The Crosshouse cochlear implant team use spoken language assessments, which include both preverbal and verbal skills. Assessments are completed every 3 months of the first year and then at 18 months, 2 years, 3 years, 4 years and 5 years.
8.7.2. BSL ASSESSMENTS (SCOPING STUDY SURVEY, 2007)
The Deafness, Cognition and Language Research Centre ( DCAL) produce the only formal assessments available. They are also working on standardisation of the MacArthur Communicative Development Inventory in BSL. Correspondence with DCAL indicated that few professionals in Scotland are able to administer the BSL tests:
Assessment in BSL Production
Only 2 people in Scotland are currently trained to use the BSL Production Test (out of 60 people trained throughout the UK), although a training course is due to run via SSC in January 2008. Test administrators must have at least Level 2 BSL and have been on training course.
Assessment in BSL Reception
Eight BSL Receptive Skills Tests, aimed at children aged 3-11 years, have been sold in Scotland since 1999, when the test was published, out of several hundred sold throughout the UK. There are no training requirements for this test.
SQA are currently considering future provision of a PDA in BSL language development of preschool children.
8.8. RECOMMENDATIONS
- The preschool period is particularly important for language development, both signed and spoken. However, few services provide rich environments in both, and it is not universally accepted that both are needed.
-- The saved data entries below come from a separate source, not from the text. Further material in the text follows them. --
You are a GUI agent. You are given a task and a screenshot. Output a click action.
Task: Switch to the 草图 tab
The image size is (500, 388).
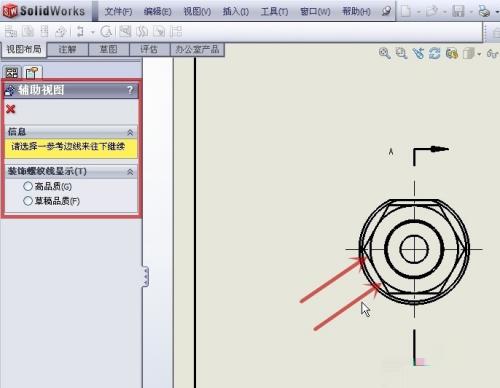tap(109, 50)
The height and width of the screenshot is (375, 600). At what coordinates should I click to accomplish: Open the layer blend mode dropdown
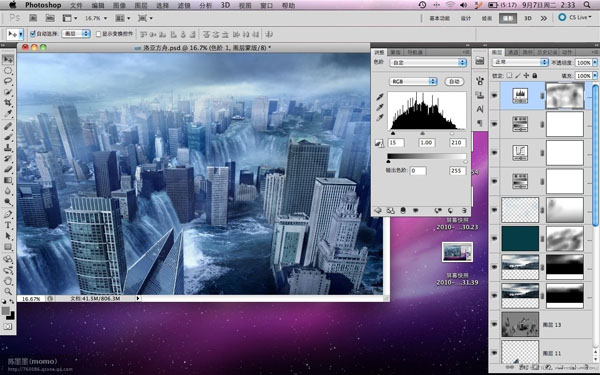[520, 62]
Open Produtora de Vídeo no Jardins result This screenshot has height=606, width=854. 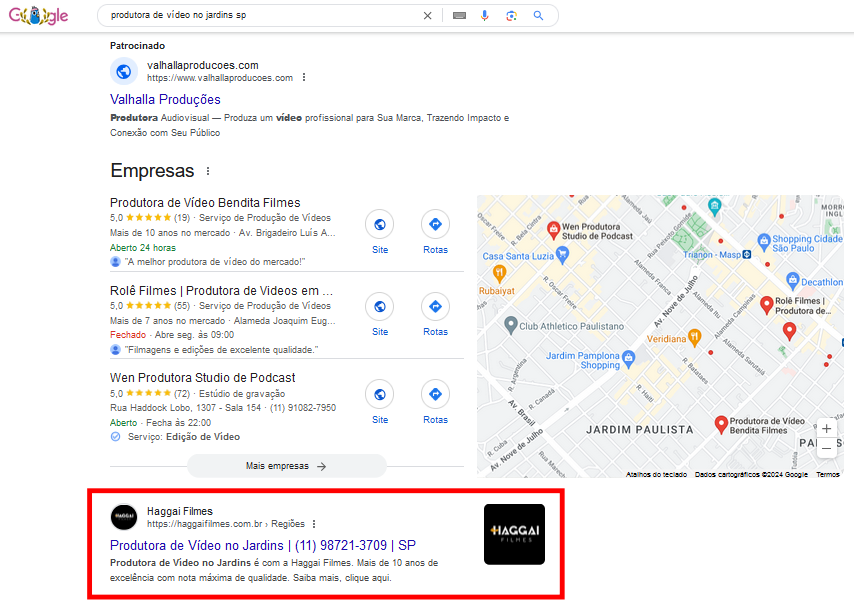coord(262,546)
Huge strides have been made in the provision of services to facilitate early development of spoken language, including significant technological advances and accredited postgraduate training for professionals, and yet concerns have been expressed that some services do not provide sufficiently rich spoken language environments. Meanwhile there is evidence of low capacity in BSL skills and in provision of BSL assessments and resources among visiting services, despite evidence of benefits in developing both languages.
There is a need to address evidence about BSL, in the contexts of standpoints based on the arguments as set out in 8.1. It is suggested that open and honest debate is needed, about the implications of local authority variations in language approach perspectives and in resources relating to fully informed linguistic choices. - In particular, further research and discussion is needed on strategies to maximise conditions for developing both languages where deafness is diagnosed early, especially where a child receives a cochlear implant in early years.
- There is a need for Health Boards to address concerns about geographical variation in the provision of UNHS and early intervention services, as outlined in the recent clinical audit of audiology services (Davis et al, 2007).
- There is a need for more availability of BSL assessments, and more trained staff to administer them.
- It would be beneficial if a Scottish version of the Early Support Pack Monitoring Protocol could be developed and implemented within a national framework of provision. The development of a specialist PDA and the involvement of professional BSL consultants would enhance the linguistic balance of such a framework.